**SELECTED EXCERPT**
In “Cut Out,” Nina wonders about the opposite: not love for your people, but obsession for a stranger. In that track, Softee is the spectator. Scrolling the feed, they sing, “The way you’re looking makes me jealous/All your pictures make me jealous/I need your love and I need your like/I want your kind of attention.” When they do finally meet their crush, things don’t go the way they planned. “I played it out, over and over — your lips, your eyes, your mouth,” she sings. “Can’t you see we’d be perfect?” Then, in another quiet subdued moment, Softee ditches the performance and plainly says, “That day I saw you on the street, I could barely move/I recognized you from another dimension, but you didn’t look the same.” When the dream breaks, she slips back into song. “You pretended I didn’t exist,” she cries. “All my friends, they warned me about this.” It crescendos and repeats. “You pretended I didn’t exist/All my friends, they warned me about this.” It is all too much. But that’s what makes the music fun, makes it thrilling. The low-stakes, the high drama, the ability to approach too-much and know that, no matter what happens, it’s a play — a role.

**PROBLEMS AND TASKS**
(1) From the passage on "Cut Out," list the features of the crush named in the line beginning "I played it out."
(2) In the passage on "Cut Out," where does the spoken line say Softee saw the crush?
(3) Continue the passage on "Cut Out" with a few sentences after its last one.
The data that comes after this passage is separate material.

**Saved data entries**
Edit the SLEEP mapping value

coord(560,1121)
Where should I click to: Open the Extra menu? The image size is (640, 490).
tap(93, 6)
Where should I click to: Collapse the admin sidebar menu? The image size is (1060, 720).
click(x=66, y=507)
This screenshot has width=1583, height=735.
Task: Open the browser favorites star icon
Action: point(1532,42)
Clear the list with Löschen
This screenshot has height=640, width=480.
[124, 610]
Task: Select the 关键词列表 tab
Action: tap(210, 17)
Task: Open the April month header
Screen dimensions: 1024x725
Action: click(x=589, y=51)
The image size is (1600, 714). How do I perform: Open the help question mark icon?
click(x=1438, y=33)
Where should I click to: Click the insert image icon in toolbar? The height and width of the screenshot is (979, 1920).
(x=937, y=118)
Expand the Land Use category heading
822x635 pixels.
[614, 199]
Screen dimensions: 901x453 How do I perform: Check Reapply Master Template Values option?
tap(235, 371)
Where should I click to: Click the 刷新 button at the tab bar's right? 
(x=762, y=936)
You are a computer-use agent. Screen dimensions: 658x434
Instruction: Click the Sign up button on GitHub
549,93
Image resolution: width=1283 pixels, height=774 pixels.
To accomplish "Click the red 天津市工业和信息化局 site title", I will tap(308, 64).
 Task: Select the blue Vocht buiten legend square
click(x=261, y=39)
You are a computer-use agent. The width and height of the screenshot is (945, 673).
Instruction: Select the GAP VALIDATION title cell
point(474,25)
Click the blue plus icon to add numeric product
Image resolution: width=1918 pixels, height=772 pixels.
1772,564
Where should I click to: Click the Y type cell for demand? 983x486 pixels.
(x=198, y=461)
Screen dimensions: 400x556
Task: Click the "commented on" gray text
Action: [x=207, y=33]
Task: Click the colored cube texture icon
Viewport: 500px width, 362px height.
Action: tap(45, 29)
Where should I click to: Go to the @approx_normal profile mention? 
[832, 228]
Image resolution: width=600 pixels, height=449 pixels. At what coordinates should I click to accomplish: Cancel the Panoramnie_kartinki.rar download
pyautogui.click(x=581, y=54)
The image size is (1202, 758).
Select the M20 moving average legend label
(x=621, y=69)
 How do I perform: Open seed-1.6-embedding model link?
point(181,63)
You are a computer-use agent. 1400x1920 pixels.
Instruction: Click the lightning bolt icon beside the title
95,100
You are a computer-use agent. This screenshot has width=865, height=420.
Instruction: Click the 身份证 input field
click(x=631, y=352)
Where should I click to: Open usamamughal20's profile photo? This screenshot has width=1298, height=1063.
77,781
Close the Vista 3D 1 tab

**EXERCISE RESULTS**
(1) Lips, eyes, mouth

(2) On the street

(3)
“Keep On” is the album we need right now. It offers a queer escapism and thoughtful vulnerability in equal measure. You can dance with purple neon trees, on shag carpeting, and across atrocious tiles and not live in that house. “Keep On” is all the imaginative capacity of the internet and all the solitude of airplane mode.

Walking in from the yard, Nina says, “If I was Softee all the time, I think it would really stress me out.”